El americano no parece muy convencido, pero, para persuadirle de lo que le estoy diciendo, Fumio y yo le hacemos una demostración, colocándonos uno a cada lado del biombo. Yo escojo representar al cazador y avanzo temblando hasta el extremo de la cortina, blandiendo ante mí una escopeta imaginaria. Me encuentro entonces con Fumio que me está esperando, repentinamente jorobado, como una horrible bruja. Me arroja un maleficio y todo el mundo se desternilla de risa. Fumio es un actor magnífico. ¡Cuánto le gusta jugar y con qué placer disfruta de la vida!

Para la segunda escena, decido ser yo la bruja, y atravieso despacito el escenario, apoyándome sobre un imaginario bastón. Pero Fumio me vuelve a ganar. Llega a cuatro patas, meneando su gruesa cabeza de oso y gruñendo como si se preparara a devorarme. Todo el mundo se echa a reír a carcajadas al ver que este oso tan terrible se desploma de pronto y se deja caer al suelo de costado. Todo el mundo menos yo, porque me he dado cuenta de la expresión de Fumio antes de caer, y sé que ahora ya no está jugando.

Caigo de rodillas junto a mi pobre marido, que me dirige una mirada de desesperación. Tiene el rostro bañado en sudor.

—No puedo levantarme —musita.

Me dispongo a pedir ayuda, pero Fumio me lo impide, agarrándose a mí y diciéndome en voz baja:

—No, no digas nada. No hay que estropearles la fiesta. Hemos tropezado con la «enfermedad», Yuka.

Se le va apagando la voz y me doy cuenta de que se ha desmayado.

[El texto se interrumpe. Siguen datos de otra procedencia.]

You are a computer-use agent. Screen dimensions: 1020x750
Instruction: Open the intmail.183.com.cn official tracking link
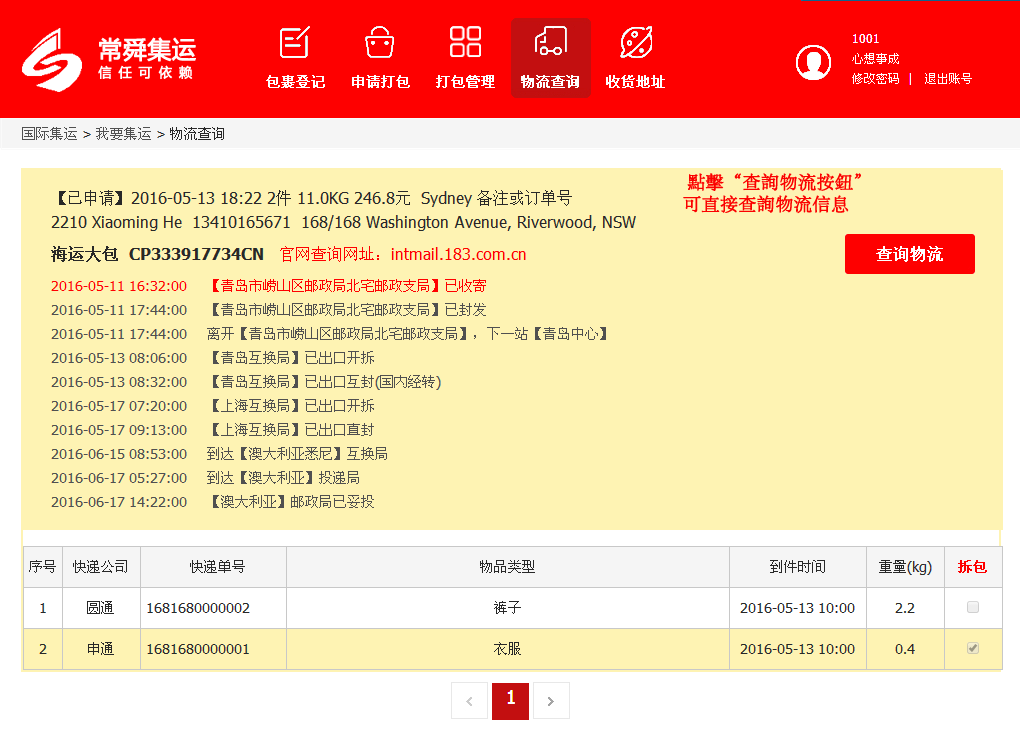coord(458,255)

También ahora estoy a punto de pedir ayuda, pero ahogo el grito que me sube a la garganta. Fumio tiene razón, como siempre. No estaría bien estropear la velada a nuestros amigos, que tienen tan pocas ocasiones de divertirse. Arrodillada junto a mi marido, que sigue tendido en el suelo, me inclino profundamente ante el público.

—Dispénsennos ustedes, por favor —digo, tratando de sonreír—. Se trata sólo de un pequeño accidente. No es nada grave… Dispénsennos… Dispénsennos… ¡Dozo!